— WHAT YOU NEED TO DO —
Copy the data from the beginning through the line that contains "tap(32, 416)", inclusive, and change every "Image resolution" to "Screen size" while leaving everything else as it is.

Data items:

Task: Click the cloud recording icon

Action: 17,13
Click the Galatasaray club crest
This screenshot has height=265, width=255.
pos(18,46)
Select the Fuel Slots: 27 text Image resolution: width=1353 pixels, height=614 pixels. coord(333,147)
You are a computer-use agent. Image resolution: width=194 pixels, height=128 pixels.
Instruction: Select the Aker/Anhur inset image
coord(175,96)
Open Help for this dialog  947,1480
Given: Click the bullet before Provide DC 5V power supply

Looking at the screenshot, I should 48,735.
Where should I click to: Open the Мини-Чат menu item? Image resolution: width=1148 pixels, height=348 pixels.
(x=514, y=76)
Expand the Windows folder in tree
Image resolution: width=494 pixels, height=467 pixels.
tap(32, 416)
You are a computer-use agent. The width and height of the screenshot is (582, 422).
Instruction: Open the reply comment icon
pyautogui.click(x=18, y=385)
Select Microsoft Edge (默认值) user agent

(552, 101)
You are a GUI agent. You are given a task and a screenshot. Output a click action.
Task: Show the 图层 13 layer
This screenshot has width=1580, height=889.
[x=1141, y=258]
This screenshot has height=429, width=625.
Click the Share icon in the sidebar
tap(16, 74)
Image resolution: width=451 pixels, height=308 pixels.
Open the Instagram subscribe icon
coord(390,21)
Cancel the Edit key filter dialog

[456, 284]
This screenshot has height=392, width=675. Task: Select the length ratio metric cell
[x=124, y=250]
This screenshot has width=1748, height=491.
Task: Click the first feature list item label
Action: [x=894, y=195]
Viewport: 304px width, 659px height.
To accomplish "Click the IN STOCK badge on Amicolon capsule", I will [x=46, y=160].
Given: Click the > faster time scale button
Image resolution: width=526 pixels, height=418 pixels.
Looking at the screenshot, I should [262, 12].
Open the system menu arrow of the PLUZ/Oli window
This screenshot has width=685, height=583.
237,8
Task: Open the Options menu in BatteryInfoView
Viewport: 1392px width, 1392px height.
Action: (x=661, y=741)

— EXERCISE RESULT —
Task: Click the cloud recording icon

Action: 17,13
Click the Galatasaray club crest
This screenshot has height=265, width=255.
pos(18,46)
Select the Fuel Slots: 27 text Screen size: width=1353 pixels, height=614 pixels. coord(333,147)
You are a computer-use agent. Screen size: width=194 pixels, height=128 pixels.
Instruction: Select the Aker/Anhur inset image
coord(175,96)
Open Help for this dialog  947,1480
Given: Click the bullet before Provide DC 5V power supply

Looking at the screenshot, I should 48,735.
Where should I click to: Open the Мини-Чат menu item? Screen size: width=1148 pixels, height=348 pixels.
(x=514, y=76)
Expand the Windows folder in tree
Screen size: width=494 pixels, height=467 pixels.
tap(32, 416)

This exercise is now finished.